━━ DATA FOR THE TASK
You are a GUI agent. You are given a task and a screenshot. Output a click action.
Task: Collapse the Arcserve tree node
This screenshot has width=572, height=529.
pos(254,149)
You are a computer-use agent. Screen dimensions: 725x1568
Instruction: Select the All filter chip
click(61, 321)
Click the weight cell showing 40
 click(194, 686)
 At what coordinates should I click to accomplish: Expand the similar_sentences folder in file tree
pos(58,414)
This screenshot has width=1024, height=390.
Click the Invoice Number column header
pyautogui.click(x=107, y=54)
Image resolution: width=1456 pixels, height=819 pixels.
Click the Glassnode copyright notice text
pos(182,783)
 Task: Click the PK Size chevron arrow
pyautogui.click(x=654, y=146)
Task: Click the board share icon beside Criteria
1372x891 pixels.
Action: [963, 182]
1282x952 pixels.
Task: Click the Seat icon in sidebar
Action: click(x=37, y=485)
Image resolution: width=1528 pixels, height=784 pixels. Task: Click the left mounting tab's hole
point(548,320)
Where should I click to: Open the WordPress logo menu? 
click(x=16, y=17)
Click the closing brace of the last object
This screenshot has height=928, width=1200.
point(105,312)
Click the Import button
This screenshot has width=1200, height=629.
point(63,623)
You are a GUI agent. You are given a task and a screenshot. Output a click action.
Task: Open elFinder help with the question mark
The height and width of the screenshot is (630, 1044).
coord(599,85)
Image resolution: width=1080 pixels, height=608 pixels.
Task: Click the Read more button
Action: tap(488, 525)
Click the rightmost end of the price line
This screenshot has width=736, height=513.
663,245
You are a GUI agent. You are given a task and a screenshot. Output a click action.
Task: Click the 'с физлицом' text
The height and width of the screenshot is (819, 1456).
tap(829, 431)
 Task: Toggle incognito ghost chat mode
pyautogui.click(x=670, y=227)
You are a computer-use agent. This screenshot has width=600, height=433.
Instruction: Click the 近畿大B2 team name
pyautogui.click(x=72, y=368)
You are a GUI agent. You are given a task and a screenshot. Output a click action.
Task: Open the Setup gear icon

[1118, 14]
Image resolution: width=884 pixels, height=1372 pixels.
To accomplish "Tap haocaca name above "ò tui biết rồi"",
━━━━
### TASK GOAL
Retype the records exactly.

### ANSWER SECTION
You are a GUI agent. You are given a task and a screenshot. Output a click action.
Task: Collapse the Arcserve tree node
This screenshot has width=572, height=529.
pos(254,149)
You are a computer-use agent. Screen dimensions: 725x1568
Instruction: Select the All filter chip
click(61, 321)
Click the weight cell showing 40
 click(194, 686)
 At what coordinates should I click to accomplish: Expand the similar_sentences folder in file tree
pos(58,414)
This screenshot has width=1024, height=390.
Click the Invoice Number column header
pyautogui.click(x=107, y=54)
Image resolution: width=1456 pixels, height=819 pixels.
Click the Glassnode copyright notice text
pos(182,783)
 Task: Click the PK Size chevron arrow
pyautogui.click(x=654, y=146)
Task: Click the board share icon beside Criteria
1372x891 pixels.
Action: [963, 182]
1282x952 pixels.
Task: Click the Seat icon in sidebar
Action: click(x=37, y=485)
Image resolution: width=1528 pixels, height=784 pixels. Task: Click the left mounting tab's hole
point(548,320)
Where should I click to: Open the WordPress logo menu? 
click(x=16, y=17)
Click the closing brace of the last object
This screenshot has height=928, width=1200.
point(105,312)
Click the Import button
This screenshot has width=1200, height=629.
point(63,623)
You are a GUI agent. You are given a task and a screenshot. Output a click action.
Task: Open elFinder help with the question mark
The height and width of the screenshot is (630, 1044).
coord(599,85)
Image resolution: width=1080 pixels, height=608 pixels.
Task: Click the Read more button
Action: tap(488, 525)
Click the rightmost end of the price line
This screenshot has width=736, height=513.
663,245
You are a GUI agent. You are given a task and a screenshot. Output a click action.
Task: Click the 'с физлицом' text
The height and width of the screenshot is (819, 1456).
tap(829, 431)
 Task: Toggle incognito ghost chat mode
pyautogui.click(x=670, y=227)
You are a computer-use agent. This screenshot has width=600, height=433.
Instruction: Click the 近畿大B2 team name
pyautogui.click(x=72, y=368)
You are a GUI agent. You are given a task and a screenshot. Output a click action.
Task: Open the Setup gear icon

[1118, 14]
Image resolution: width=884 pixels, height=1372 pixels.
To accomplish "Tap haocaca name above "ò tui biết rồi"",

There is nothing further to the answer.